- Your assignment -
Set all the entries down once more, with nothing altered.

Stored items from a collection
• • •
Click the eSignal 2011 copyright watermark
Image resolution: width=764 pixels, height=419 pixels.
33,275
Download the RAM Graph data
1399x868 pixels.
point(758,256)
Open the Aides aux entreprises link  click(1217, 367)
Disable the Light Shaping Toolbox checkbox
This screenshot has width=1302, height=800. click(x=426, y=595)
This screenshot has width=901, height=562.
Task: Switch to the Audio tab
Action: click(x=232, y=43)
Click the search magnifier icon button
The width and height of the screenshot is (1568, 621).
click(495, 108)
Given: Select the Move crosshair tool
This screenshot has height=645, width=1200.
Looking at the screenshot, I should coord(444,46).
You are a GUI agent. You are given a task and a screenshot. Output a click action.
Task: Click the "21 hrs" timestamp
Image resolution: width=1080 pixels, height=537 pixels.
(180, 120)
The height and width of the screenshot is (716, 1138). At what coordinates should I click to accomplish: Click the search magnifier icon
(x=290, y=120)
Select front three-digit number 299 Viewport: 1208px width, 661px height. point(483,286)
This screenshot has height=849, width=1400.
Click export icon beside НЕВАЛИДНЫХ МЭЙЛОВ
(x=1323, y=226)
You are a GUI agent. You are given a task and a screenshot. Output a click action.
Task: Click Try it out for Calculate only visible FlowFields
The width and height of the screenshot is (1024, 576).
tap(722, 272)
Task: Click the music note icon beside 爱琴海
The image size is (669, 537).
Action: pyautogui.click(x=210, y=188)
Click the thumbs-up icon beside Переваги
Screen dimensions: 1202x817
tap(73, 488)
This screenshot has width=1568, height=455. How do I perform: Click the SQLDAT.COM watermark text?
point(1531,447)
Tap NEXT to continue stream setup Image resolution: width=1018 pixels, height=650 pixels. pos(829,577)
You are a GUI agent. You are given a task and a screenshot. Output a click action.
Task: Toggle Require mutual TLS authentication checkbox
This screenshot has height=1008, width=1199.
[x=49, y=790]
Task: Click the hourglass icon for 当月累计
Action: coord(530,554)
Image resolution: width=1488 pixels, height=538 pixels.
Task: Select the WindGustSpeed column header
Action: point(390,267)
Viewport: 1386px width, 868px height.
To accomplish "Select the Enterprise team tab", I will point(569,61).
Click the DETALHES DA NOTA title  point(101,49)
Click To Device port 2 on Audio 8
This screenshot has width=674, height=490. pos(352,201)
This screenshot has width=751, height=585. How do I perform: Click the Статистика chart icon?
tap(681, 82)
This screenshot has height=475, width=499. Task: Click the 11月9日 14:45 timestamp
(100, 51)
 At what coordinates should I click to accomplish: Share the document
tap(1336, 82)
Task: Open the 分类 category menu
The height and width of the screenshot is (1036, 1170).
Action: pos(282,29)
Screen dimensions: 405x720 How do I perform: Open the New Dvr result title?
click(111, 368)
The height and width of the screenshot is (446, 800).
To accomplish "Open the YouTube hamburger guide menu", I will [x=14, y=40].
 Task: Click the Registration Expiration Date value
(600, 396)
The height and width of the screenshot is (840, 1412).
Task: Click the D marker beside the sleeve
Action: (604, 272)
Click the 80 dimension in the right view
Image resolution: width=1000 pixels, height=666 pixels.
• • •
- Answer -
Click the eSignal 2011 copyright watermark
Image resolution: width=764 pixels, height=419 pixels.
33,275
Download the RAM Graph data
1399x868 pixels.
point(758,256)
Open the Aides aux entreprises link  click(1217, 367)
Disable the Light Shaping Toolbox checkbox
This screenshot has width=1302, height=800. click(x=426, y=595)
This screenshot has width=901, height=562.
Task: Switch to the Audio tab
Action: click(x=232, y=43)
Click the search magnifier icon button
The width and height of the screenshot is (1568, 621).
click(495, 108)
Given: Select the Move crosshair tool
This screenshot has height=645, width=1200.
Looking at the screenshot, I should coord(444,46).
You are a GUI agent. You are given a task and a screenshot. Output a click action.
Task: Click the "21 hrs" timestamp
Image resolution: width=1080 pixels, height=537 pixels.
(180, 120)
The height and width of the screenshot is (716, 1138). At what coordinates should I click to accomplish: Click the search magnifier icon
(x=290, y=120)
Select front three-digit number 299 Viewport: 1208px width, 661px height. point(483,286)
This screenshot has height=849, width=1400.
Click export icon beside НЕВАЛИДНЫХ МЭЙЛОВ
(x=1323, y=226)
You are a GUI agent. You are given a task and a screenshot. Output a click action.
Task: Click Try it out for Calculate only visible FlowFields
The width and height of the screenshot is (1024, 576).
tap(722, 272)
Task: Click the music note icon beside 爱琴海
The image size is (669, 537).
Action: pyautogui.click(x=210, y=188)
Click the thumbs-up icon beside Переваги
Screen dimensions: 1202x817
tap(73, 488)
This screenshot has width=1568, height=455. How do I perform: Click the SQLDAT.COM watermark text?
point(1531,447)
Tap NEXT to continue stream setup Image resolution: width=1018 pixels, height=650 pixels. pos(829,577)
You are a GUI agent. You are given a task and a screenshot. Output a click action.
Task: Toggle Require mutual TLS authentication checkbox
This screenshot has height=1008, width=1199.
[x=49, y=790]
Task: Click the hourglass icon for 当月累计
Action: coord(530,554)
Image resolution: width=1488 pixels, height=538 pixels.
Task: Select the WindGustSpeed column header
Action: point(390,267)
Viewport: 1386px width, 868px height.
To accomplish "Select the Enterprise team tab", I will point(569,61).
Click the DETALHES DA NOTA title  point(101,49)
Click To Device port 2 on Audio 8
This screenshot has width=674, height=490. pos(352,201)
This screenshot has width=751, height=585. How do I perform: Click the Статистика chart icon?
tap(681, 82)
This screenshot has height=475, width=499. Task: Click the 11月9日 14:45 timestamp
(100, 51)
 At what coordinates should I click to accomplish: Share the document
tap(1336, 82)
Task: Open the 分类 category menu
The height and width of the screenshot is (1036, 1170).
Action: pos(282,29)
Screen dimensions: 405x720 How do I perform: Open the New Dvr result title?
click(111, 368)
The height and width of the screenshot is (446, 800).
To accomplish "Open the YouTube hamburger guide menu", I will [x=14, y=40].
 Task: Click the Registration Expiration Date value
(600, 396)
The height and width of the screenshot is (840, 1412).
Task: Click the D marker beside the sleeve
Action: (604, 272)
Click the 80 dimension in the right view
Image resolution: width=1000 pixels, height=666 pixels.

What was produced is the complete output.